■ **Work to be completed**
Set down, unchanged, the line holding "Screen dimensions: 1372x872" and all lines that follow it to the end of the material, leaving pictures out.

++++++++++++++++++++

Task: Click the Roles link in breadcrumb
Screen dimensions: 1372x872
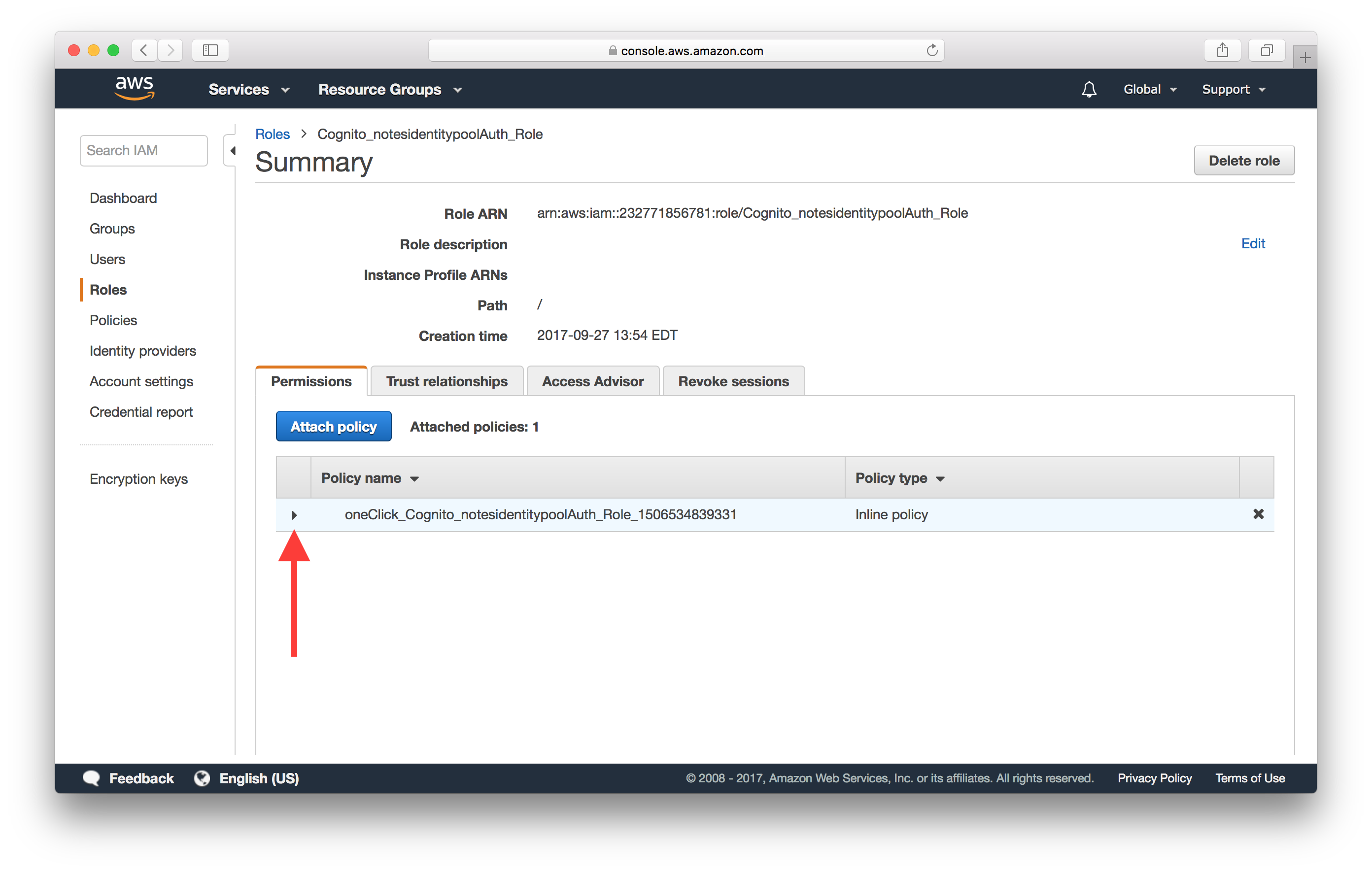Action: [272, 133]
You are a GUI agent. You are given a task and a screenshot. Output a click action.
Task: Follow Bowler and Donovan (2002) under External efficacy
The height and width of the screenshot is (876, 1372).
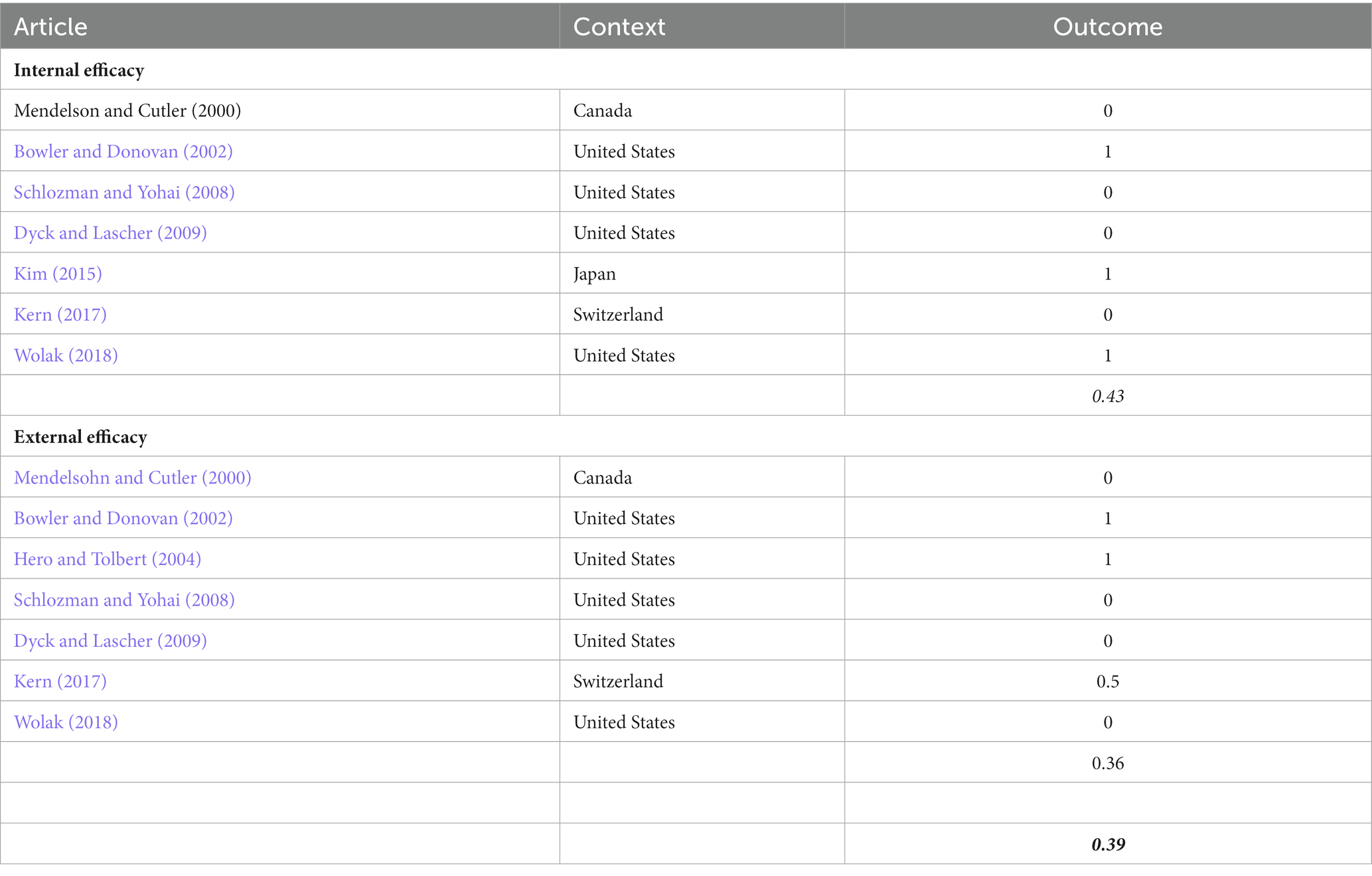(123, 518)
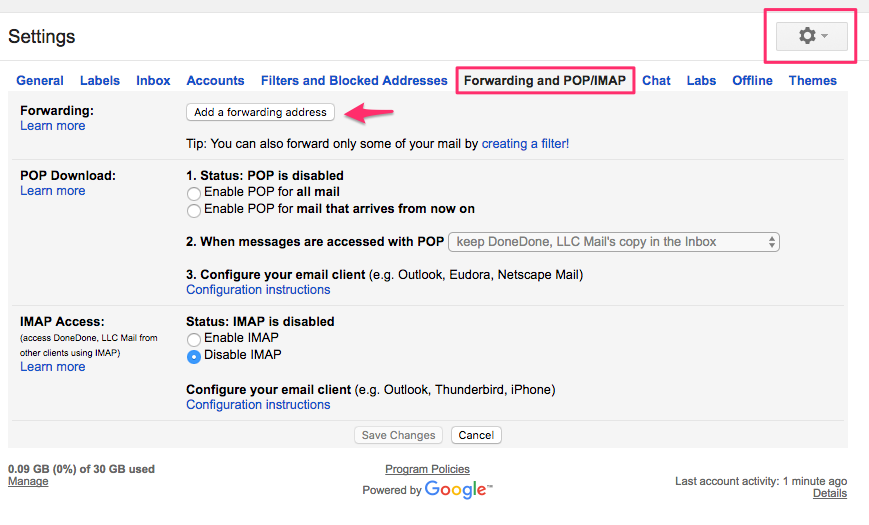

++++++++++++++++++++

■ **Answer to this problem**
Screen dimensions: 1372x872
Action: [272, 133]
You are a GUI agent. You are given a task and a screenshot. Output a click action.
Task: Follow Bowler and Donovan (2002) under External efficacy
The height and width of the screenshot is (876, 1372).
(123, 518)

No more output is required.